Step 3: Feature matching

I interpreted every feature as a length-64 real vector, and chose to pick the top 200 features in the first image with lowest (1nn_error / 2nn_error) (finding neighbors in the second image). This strategy was good enough and I didn't feel like experimenting with more complex strategies.

image-20200418132056943

Step 4: RANSAC

I implemented RANSAC with a tolerance of 0.001 * largest approximate image dimension (by looking at feature points and not the image itself, it's a dirty hack but good enough). For large images, this computes to be larger than 1.5 pixels.

When visualizing RANSAC on two poorly aligned images, I noticed it chose well-fitting points from a small portion of the two images' overlap, instead of compromising to find a fit which made the entire panorama acceptable.

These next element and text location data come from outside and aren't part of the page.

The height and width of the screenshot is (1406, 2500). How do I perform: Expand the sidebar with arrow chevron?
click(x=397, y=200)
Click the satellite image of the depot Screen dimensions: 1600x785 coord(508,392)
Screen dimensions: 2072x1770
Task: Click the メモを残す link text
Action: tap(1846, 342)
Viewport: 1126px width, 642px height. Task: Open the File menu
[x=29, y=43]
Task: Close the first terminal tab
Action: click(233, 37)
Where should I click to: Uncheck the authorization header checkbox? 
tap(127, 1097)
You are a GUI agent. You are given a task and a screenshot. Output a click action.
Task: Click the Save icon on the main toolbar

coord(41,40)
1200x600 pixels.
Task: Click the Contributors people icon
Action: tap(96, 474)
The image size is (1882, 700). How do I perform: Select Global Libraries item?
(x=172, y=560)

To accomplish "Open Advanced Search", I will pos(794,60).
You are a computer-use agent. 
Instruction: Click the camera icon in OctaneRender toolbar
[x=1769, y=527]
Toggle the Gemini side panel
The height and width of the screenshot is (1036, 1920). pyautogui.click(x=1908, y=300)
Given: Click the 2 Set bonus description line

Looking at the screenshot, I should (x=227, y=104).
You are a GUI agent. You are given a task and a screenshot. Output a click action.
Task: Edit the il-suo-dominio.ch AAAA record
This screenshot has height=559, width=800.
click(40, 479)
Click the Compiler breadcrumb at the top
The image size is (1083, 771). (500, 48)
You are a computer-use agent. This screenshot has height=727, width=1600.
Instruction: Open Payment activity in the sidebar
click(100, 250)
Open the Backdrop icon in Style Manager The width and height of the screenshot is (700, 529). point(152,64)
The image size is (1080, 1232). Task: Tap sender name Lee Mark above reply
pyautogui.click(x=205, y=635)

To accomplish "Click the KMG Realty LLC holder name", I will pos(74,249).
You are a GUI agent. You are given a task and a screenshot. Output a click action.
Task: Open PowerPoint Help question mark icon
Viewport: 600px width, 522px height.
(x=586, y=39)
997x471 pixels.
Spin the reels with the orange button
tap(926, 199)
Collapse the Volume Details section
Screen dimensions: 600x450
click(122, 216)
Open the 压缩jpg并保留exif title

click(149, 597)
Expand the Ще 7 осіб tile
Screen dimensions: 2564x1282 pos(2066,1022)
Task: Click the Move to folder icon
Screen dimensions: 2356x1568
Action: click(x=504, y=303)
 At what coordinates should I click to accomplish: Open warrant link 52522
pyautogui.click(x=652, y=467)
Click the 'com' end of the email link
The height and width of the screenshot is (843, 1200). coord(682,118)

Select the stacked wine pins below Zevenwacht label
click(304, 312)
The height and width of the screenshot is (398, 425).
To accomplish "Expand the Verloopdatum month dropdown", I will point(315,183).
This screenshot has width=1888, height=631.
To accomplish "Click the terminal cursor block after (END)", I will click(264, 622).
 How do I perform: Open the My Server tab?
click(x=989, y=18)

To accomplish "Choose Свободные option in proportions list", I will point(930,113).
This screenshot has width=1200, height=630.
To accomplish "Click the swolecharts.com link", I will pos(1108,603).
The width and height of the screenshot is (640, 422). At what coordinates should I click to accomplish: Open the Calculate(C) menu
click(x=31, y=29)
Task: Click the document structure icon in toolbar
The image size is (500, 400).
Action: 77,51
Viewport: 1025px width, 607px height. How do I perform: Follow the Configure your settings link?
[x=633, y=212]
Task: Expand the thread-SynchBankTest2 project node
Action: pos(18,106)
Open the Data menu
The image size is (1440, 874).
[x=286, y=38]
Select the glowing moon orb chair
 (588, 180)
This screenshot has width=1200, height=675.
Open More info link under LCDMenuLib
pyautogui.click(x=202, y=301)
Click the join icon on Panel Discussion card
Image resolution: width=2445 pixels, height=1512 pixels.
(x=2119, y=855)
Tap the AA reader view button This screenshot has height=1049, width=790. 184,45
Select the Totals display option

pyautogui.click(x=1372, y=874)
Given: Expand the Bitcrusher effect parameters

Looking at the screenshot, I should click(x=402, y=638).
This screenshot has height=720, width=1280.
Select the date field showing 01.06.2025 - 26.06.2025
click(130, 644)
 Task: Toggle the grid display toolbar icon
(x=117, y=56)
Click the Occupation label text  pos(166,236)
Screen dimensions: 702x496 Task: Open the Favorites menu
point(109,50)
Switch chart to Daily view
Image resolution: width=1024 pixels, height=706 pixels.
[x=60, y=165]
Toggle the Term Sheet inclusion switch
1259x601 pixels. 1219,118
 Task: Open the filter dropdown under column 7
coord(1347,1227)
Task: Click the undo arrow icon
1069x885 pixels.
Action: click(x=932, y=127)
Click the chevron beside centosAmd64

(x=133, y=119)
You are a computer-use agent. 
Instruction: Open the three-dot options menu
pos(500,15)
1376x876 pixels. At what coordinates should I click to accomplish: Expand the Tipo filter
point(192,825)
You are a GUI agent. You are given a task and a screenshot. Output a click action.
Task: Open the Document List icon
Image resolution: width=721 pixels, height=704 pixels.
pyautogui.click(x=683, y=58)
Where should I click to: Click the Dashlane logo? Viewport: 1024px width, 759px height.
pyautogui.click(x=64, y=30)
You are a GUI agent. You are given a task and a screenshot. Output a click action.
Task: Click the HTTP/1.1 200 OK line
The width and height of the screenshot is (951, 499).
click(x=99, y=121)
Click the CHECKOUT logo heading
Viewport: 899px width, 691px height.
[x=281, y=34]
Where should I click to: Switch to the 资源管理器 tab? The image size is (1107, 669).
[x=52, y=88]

I chose to modify RANSAC. For the final computation, it would weigh in points further from an ideal match, but decrease their weight during the least-squares computation. Setting the tolerance to 0.01 was a good idea for images with significant camera translation. But in the end, I set the tolerance to 0.002 (barely different from regular RANSAC) to reduce issues in well-aligned images.

The red points are taken from this image, and the translucent blue points are computed based on points from the other image, with opacity proportional to how strongly it was weighted. (This plot is poorly designed honestly. The red, not blue, points were fed into least-squares with varying weights.)

image-20200418132104538

Comparison of auto/manual

ManualAutomatic
IMG_4131 IMG_4132IMG_4131 IMG_4132 auto
IMG_4137 IMG_4138IMG_4137 IMG_4138 auto
IMG_4152 IMG_4151IMG_4152 IMG_4151 auto

The automatic and manual stitches are fairly comparable, and both good enough quality. They vary slightly on which portions of the image they choose to align exactly or not.

What have you learned?

Blending images together is hard. There are order-of-magnitude differences between different image interpolation functions, and matplotlib's ImageGrid is horrifically slow. And it's much faster to downscale your images to 50% if there is no fine detail in the first place.